The first part of Mary's story was uncomplicated. Her friend, a newly divorced man in his 30s, had met a woman and fallen madly in love with her within three weeks. The woman had fallen in love with him right back. They were together. They were happy.

The only catch? She was married.

To someone else.

Mary unleashed this narrative with the slight guilt of a married woman speaking favorably about cheating. She couldn't help but be excited for her friend, but at the same time, she couldn't bring herself to completely condone his relationship. Her final verdict, she said, was that she was happy he was so happy, and that in the end you can't deny love.

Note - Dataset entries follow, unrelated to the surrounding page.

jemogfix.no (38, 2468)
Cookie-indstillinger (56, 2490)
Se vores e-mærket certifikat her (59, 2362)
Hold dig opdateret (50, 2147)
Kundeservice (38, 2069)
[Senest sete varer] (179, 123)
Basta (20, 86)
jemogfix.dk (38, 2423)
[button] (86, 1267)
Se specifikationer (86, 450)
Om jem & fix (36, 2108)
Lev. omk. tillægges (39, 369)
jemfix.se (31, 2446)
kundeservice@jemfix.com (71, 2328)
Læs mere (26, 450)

Mary's story isn't exactly new; people have been falling in love outside of their long-term relationships since the biblical days. And we all know that at least one person in this trope is in for a world of hurt at the end of it. But still, we can't fully condemn the situation. So what is it about these relationships that lets us ignore the pain they stand to cause? Why does illicit love, in some cases, trump existing commitment?

When we're young, lots of us cozy up to a belief in everlasting romance. We'll meet someone perfect, commit to them, and live happily ever after. But as we grow up and begin to see real relationships unfold in all their messy glory, as we see friends get divorced and become disillusioned with their spouses and we learn some harsh truths about love ourselves, we realize that vision we harbored was a bit flawed.

And it's not a bad realization to have. We're human, after all. We are messy. We want to be loved despite our shortcomings, and to love someone else despite theirs. In accepting a person's hot temper, their social awkwardness, their capacity for indecision, we chip away at the fantasy and are left with someone real.

But the truth is that no matter how realistic we become, there's part of us that hangs on to the idea that two people can still be drawn together by something undeniably cosmic. When we see it happen — even if one person involved is already involved elsewhere — it's like we're witnessing the intervention of fate into the life of someone we know. We may never see Moses on the Mount or the burning bush, but we can still catch a glimpse of something inexplicable.

And so, we condone it. These affairs represent what we want to believe about humanity and about life; that there's magic to it. That unexpected happiness can strike at any time, no matter the already existing circumstances.

And as for the poor person who gets left behind? Well, we hope that fate will intervene for them, too.